Records supplied: Begin

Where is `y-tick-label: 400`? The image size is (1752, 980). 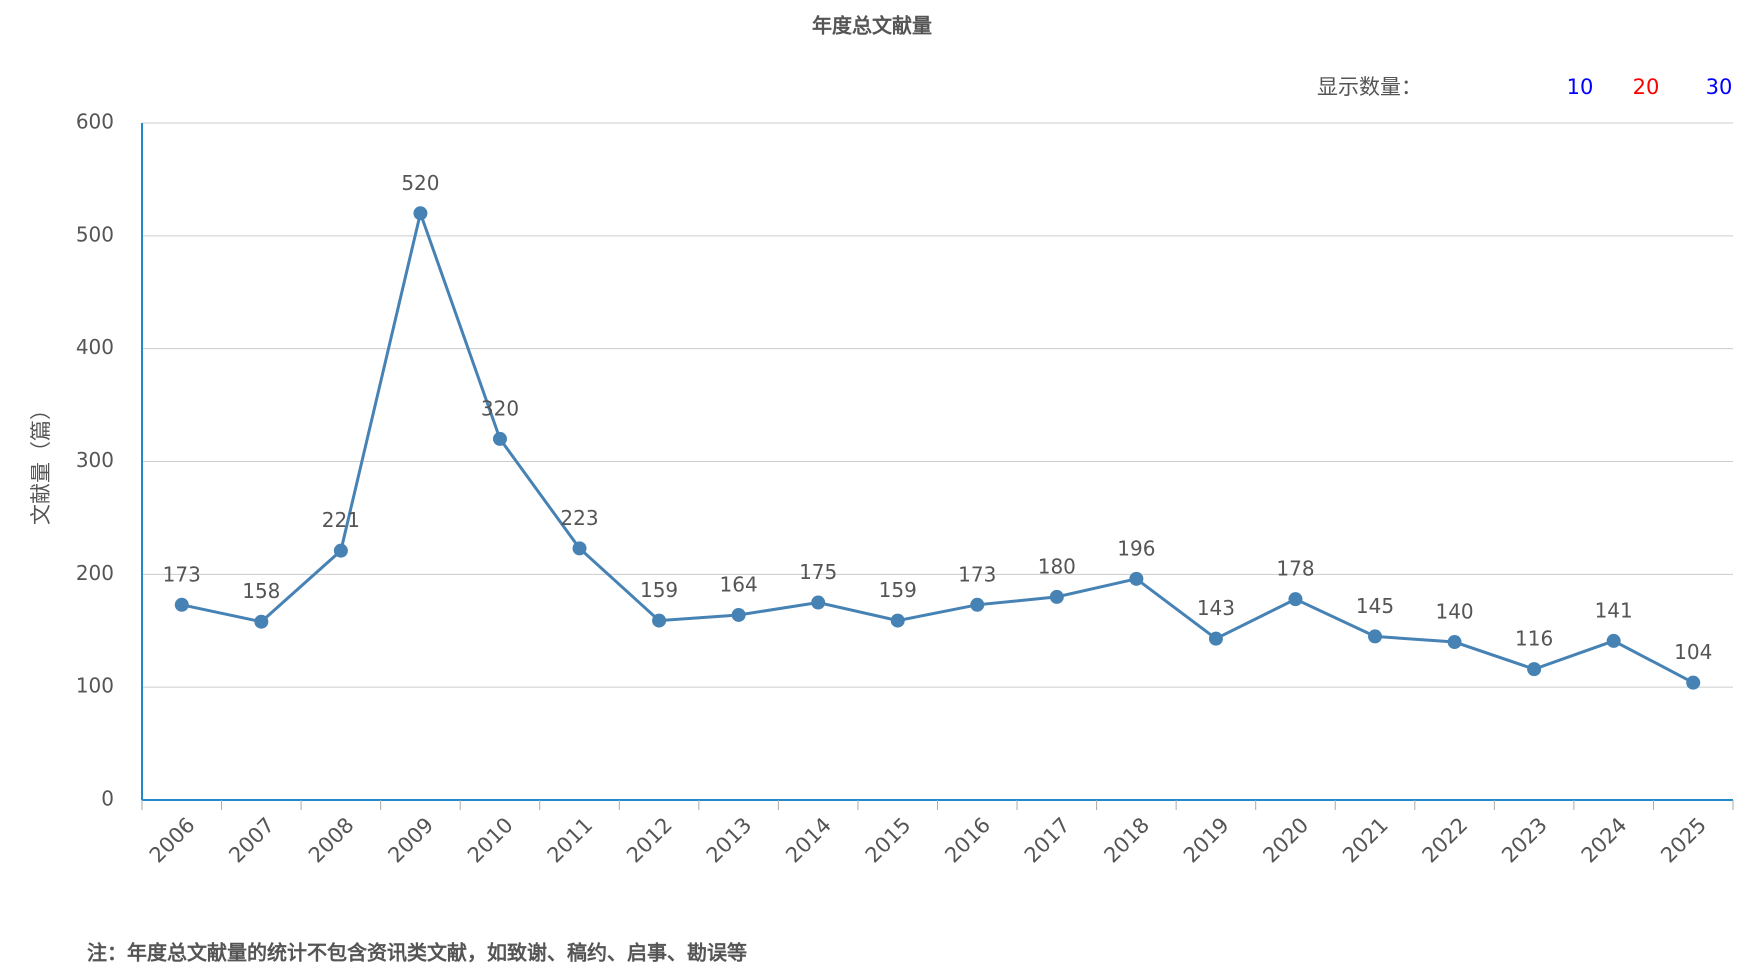
y-tick-label: 400 is located at coordinates (95, 347).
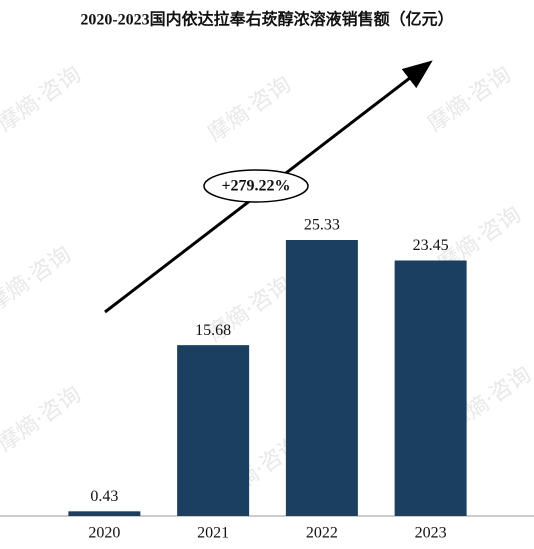 This screenshot has height=549, width=534. Describe the element at coordinates (213, 330) in the screenshot. I see `data-label: 15.68` at that location.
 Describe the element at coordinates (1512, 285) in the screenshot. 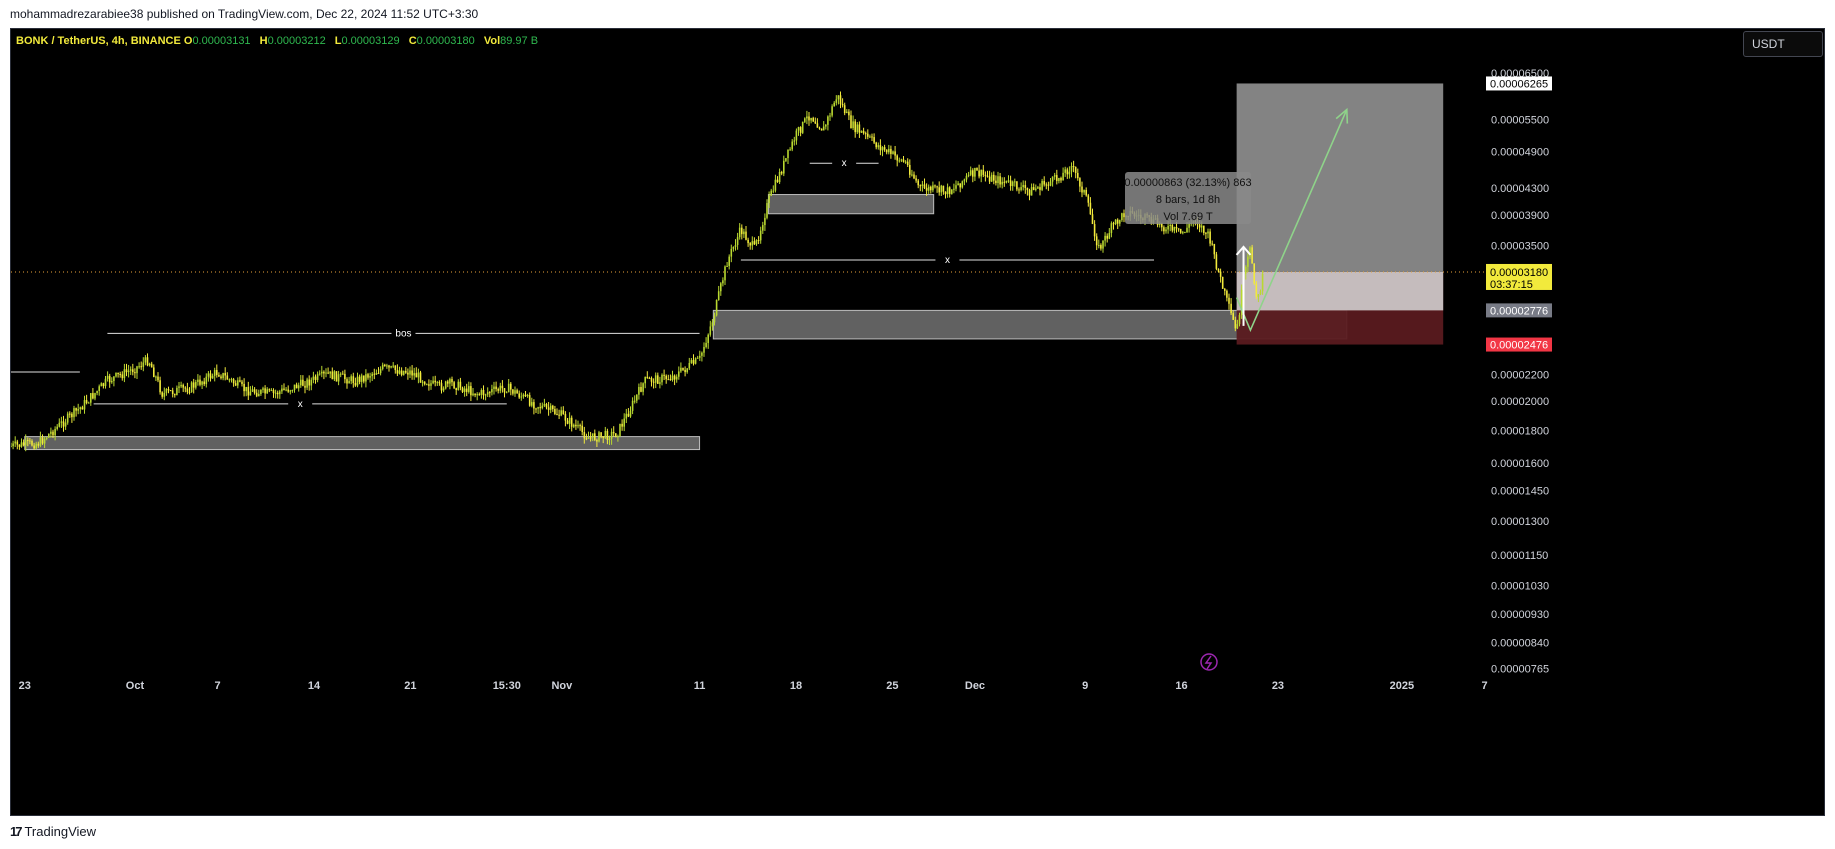

I see `last-price-countdown: 03:37:15` at that location.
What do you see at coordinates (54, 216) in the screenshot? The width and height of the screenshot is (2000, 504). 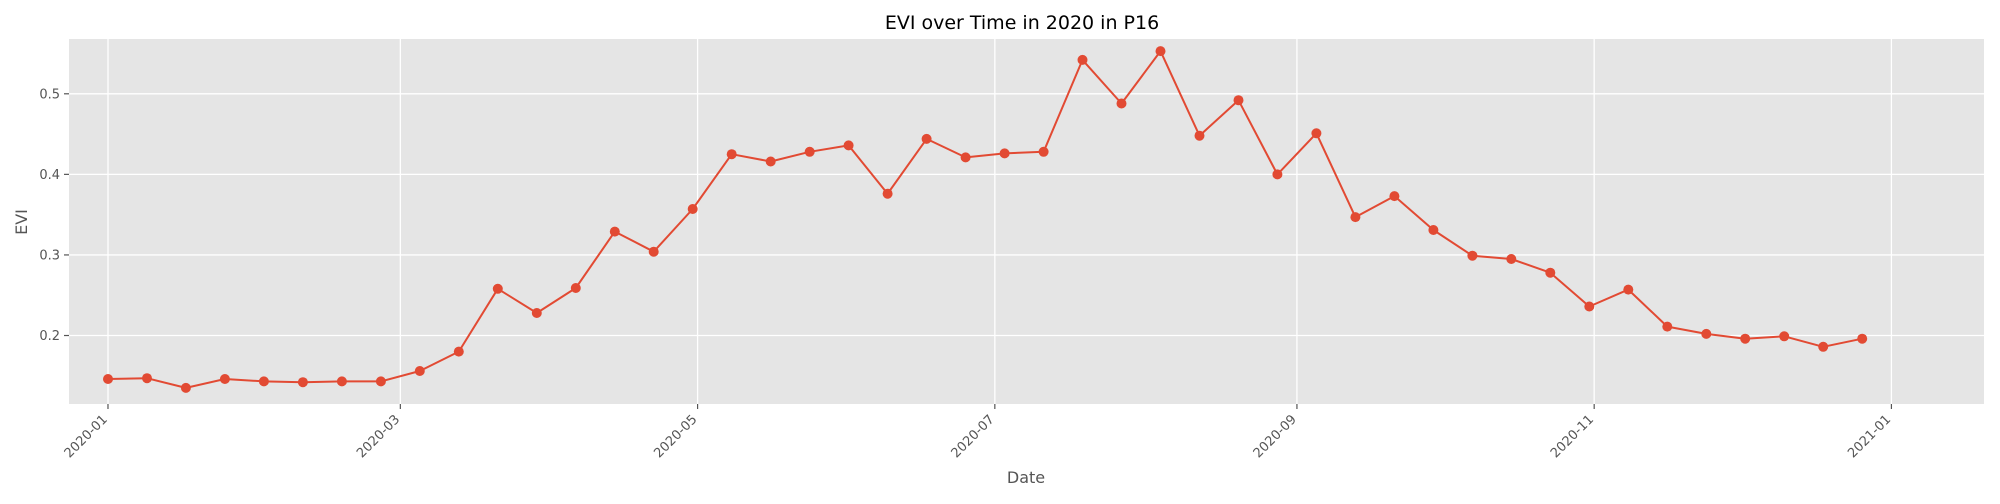 I see `y-axis-ticks: 0.2 0.3 0.4 0.5` at bounding box center [54, 216].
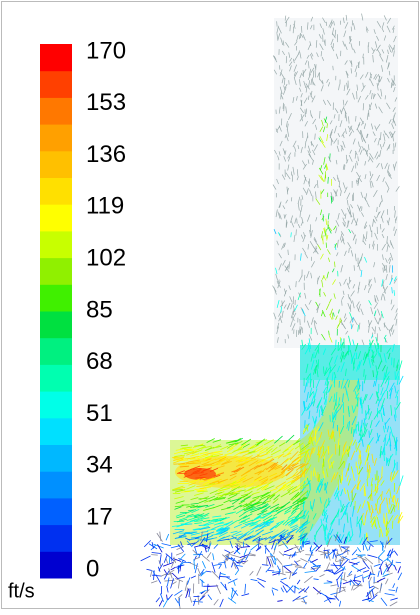  What do you see at coordinates (92, 568) in the screenshot?
I see `tick-label: 0` at bounding box center [92, 568].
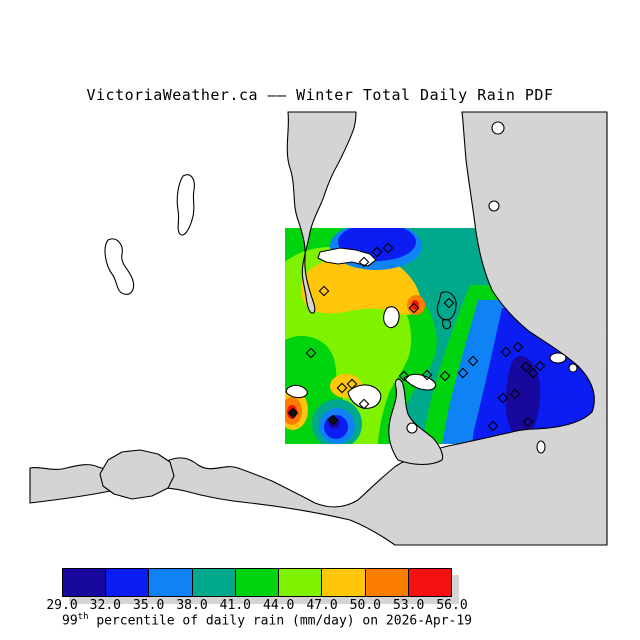  I want to click on brentwood-land-tongue, so click(347, 257).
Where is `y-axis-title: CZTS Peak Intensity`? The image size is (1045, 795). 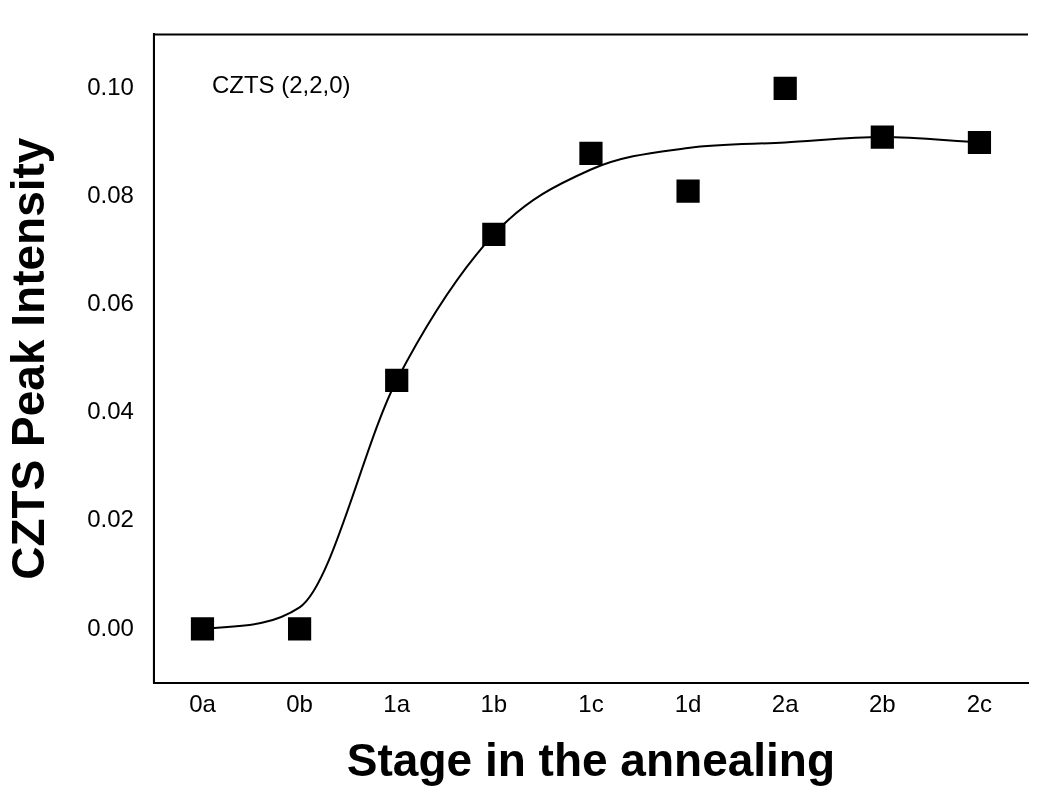
y-axis-title: CZTS Peak Intensity is located at coordinates (28, 358).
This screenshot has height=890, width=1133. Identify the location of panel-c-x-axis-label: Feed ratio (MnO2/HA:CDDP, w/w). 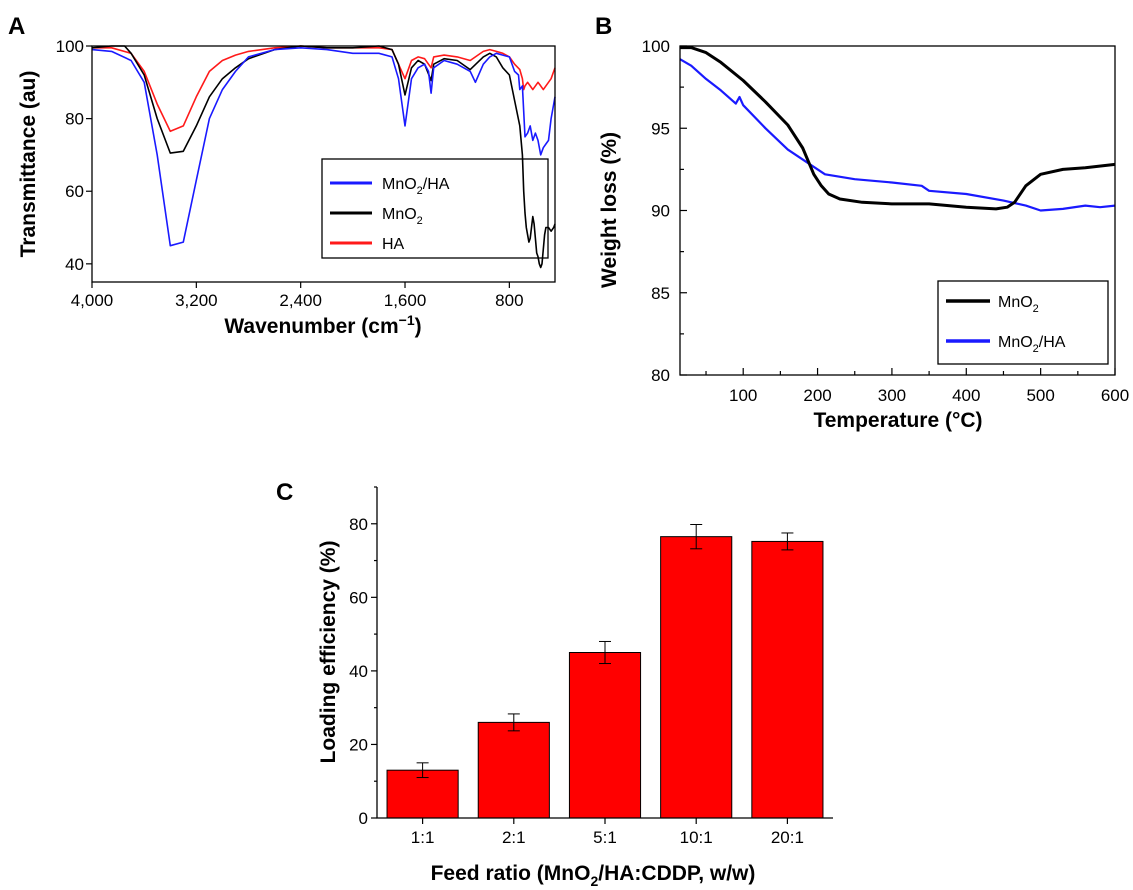
(594, 876).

Records supplied: End

Starting with the line that contains "This screenshot has height=890, width=1133." and going on through the end of the listing, write those lines out again with their requests, increase every coordinate in the answers by 27, and leave out the pictures.

-- Written solution --
This screenshot has height=890, width=1133. Identify the location of panel-c-x-axis-label: Feed ratio (MnO2/HA:CDDP, w/w). 
(621, 903).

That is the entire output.